You just have to edit the password in the script. To generate a hashed password, use IPython:
In [1]: from notebook.auth import passwd
In [2]: passwd()
Enter password:
Verify password:
Out[2]: 'sha1:bcd259ccf...<your hashed password here>'
Replace the right hand side of line 24 in the script with the hashed password you just generated.
Then, follow these steps to launch an EC2 instance.
1. First, follow the CS231n AWS tutorial up until the step “Choose the instance type g2.2xlarge
, and click on “Review and Launch”.
Don’t click on “Review and Launch” yet!
2. Here’s where we add a couple extra steps to the tutorial.**
We’re going to supply the shell script as user-data, a way to pass in scripts to automate configurations to your AMI. Instead of clicking on “Review and Launch”, click on the gray button in the lower right “Next: Configure Instance Details”.
In the next page, click on the arrowhead next to “Advanced Details” to expand its options. Click on the radio button next to “As text”, then copy and paste the text from jupyter_userdata.sh
(modified with your password) into the field.
Warning: if you click on “As file” instead and browse to wherever you saved jupyter_userdata.sh
, the file must first be base64-encoded.
3. Next, (skipping steps 4. and 5.) click on the link to “6. Configure Security Group” near the top of the page. By default, SSH is enabled, but we need to enable access to the notebook server, whose port we’ve set as 8888 in the bash script.
Click on the grey button “Add Rule”, then for the new rule, choose Type: Custom TCP Rule; Protocol: TCP; Port Range: 8888; Source: Anywhere.

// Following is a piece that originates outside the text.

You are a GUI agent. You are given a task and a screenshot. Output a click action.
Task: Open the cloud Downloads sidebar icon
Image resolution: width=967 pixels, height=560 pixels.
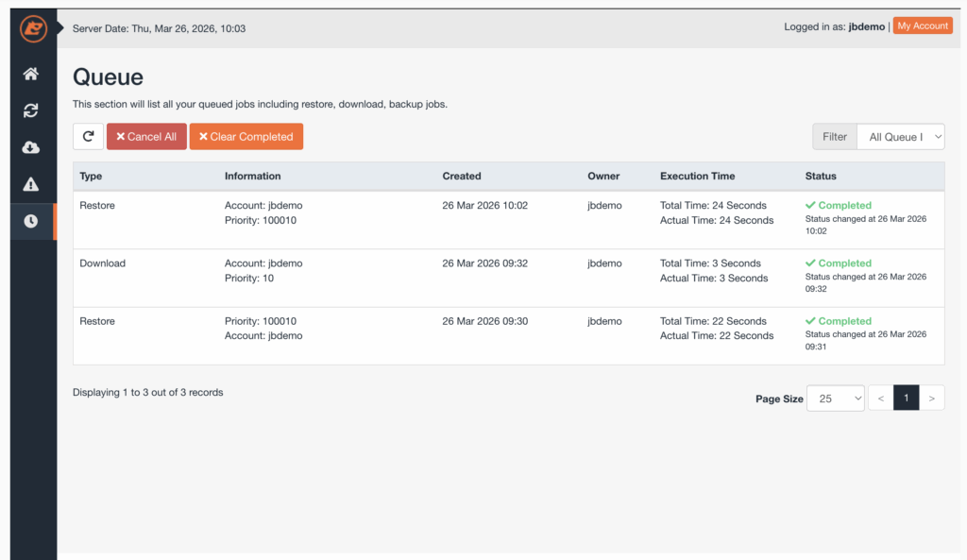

4. Now, pick up where you left off in the CS231n tutorial (“… click on “Review and Launch“.), which takes you to “Step 7. Review Instance Launch”. Complete the tutorial.
Check that the Jupyter notebook server was set up correctly:
- ssh into your instance (see CS231n instructions).
- Navigate to
~/caffe/examples
. - Start the notebook server using the
jupyter notebook
command. -
In your web browser, access the notebook server with https://PUBLIC_IP:8888, where PUBLIC_IP is the public IP of your instance, displayed from the instance description on your AWS dashboard. Your browser will warn that your self-signed certificate is insecure or unrecognized.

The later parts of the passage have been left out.